◆ Material for this task:

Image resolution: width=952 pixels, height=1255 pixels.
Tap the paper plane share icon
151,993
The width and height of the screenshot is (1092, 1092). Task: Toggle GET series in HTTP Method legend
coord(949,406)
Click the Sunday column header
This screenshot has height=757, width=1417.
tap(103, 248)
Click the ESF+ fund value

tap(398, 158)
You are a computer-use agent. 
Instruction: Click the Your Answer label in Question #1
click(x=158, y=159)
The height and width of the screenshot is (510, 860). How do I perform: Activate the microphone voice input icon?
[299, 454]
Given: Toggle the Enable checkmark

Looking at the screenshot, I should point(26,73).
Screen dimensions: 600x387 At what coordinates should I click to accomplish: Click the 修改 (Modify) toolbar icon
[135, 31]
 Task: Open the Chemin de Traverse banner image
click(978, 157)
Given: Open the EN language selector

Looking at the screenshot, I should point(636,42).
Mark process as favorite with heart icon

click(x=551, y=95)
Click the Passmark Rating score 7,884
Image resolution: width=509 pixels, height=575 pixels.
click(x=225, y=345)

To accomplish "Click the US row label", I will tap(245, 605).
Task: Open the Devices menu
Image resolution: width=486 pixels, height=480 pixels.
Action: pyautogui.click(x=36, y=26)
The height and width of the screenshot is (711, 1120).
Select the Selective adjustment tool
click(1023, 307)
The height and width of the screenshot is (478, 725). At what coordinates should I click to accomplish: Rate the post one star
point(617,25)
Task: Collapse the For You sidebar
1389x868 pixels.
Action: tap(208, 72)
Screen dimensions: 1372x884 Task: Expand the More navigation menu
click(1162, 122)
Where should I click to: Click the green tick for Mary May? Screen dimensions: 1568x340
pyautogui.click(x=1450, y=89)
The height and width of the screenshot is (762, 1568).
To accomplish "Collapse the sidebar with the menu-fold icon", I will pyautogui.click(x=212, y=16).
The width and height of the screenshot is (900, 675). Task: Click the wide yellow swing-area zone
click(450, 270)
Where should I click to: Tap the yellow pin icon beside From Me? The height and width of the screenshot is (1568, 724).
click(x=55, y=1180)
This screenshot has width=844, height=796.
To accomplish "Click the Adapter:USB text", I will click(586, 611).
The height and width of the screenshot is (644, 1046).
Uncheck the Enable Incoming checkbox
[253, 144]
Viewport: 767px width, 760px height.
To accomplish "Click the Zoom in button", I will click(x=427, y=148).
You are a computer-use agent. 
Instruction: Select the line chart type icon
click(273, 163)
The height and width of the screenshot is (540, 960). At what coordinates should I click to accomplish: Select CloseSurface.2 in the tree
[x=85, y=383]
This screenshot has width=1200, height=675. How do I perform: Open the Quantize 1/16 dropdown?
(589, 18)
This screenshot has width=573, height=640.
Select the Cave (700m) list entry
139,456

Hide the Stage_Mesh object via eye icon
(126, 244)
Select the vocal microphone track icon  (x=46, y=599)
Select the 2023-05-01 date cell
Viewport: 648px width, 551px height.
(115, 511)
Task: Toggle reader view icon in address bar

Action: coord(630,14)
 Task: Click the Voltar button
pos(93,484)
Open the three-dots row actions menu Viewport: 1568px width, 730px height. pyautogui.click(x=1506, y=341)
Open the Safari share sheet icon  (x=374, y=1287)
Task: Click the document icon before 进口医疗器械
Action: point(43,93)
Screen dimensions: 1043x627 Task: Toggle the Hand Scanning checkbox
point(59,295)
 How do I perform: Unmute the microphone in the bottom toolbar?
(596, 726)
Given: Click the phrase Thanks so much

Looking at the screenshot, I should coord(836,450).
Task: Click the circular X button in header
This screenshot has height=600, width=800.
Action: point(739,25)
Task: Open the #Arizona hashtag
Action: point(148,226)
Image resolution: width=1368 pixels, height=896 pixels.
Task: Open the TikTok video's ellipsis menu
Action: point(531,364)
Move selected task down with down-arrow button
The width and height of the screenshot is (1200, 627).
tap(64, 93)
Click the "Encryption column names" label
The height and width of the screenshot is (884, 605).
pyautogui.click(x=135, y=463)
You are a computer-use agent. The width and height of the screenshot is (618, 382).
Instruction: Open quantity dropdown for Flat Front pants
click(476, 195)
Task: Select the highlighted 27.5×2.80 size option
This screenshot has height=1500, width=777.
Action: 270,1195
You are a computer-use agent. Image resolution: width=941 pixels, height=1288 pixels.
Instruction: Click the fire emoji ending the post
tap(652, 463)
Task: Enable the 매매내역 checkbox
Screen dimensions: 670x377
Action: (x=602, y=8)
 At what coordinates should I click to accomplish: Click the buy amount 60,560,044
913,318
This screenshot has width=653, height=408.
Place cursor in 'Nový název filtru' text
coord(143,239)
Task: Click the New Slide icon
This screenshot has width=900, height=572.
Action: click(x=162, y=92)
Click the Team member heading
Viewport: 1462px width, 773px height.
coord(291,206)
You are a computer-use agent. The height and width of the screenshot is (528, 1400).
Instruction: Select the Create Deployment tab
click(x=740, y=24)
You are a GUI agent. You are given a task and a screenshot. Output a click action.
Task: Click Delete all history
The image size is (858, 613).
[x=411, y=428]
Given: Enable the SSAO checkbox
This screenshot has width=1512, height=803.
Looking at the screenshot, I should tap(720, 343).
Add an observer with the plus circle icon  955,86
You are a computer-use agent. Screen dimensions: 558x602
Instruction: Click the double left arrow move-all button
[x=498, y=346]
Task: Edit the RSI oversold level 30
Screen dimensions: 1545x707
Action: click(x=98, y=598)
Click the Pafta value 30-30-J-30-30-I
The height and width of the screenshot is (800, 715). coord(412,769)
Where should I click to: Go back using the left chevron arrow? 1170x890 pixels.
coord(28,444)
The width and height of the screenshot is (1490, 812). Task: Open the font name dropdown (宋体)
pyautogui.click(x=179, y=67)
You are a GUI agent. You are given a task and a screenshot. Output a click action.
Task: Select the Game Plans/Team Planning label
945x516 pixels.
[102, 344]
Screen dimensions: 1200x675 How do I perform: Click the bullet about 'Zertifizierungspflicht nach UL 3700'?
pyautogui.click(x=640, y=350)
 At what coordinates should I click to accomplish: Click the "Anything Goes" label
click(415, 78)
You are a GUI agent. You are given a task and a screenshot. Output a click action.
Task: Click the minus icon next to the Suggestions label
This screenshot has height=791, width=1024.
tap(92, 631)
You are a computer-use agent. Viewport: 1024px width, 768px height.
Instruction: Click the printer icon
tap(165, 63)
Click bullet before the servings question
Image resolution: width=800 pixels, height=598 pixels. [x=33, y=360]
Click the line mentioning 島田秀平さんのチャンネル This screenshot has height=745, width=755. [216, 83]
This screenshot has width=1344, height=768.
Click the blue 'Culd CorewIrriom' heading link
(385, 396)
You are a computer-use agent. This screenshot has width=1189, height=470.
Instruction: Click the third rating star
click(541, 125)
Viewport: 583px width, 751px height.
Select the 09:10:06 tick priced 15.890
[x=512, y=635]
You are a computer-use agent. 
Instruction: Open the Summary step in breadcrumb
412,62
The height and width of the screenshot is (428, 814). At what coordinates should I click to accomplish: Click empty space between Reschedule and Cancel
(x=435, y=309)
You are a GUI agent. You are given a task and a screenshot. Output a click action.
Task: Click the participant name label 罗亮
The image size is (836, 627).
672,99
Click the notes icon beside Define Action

◆ Aim of the task: Look over the material and return every line where the word "Team" is found.

◆ Output for this exercise:
Click the Team member heading
Task: Select the Game Plans/Team Planning label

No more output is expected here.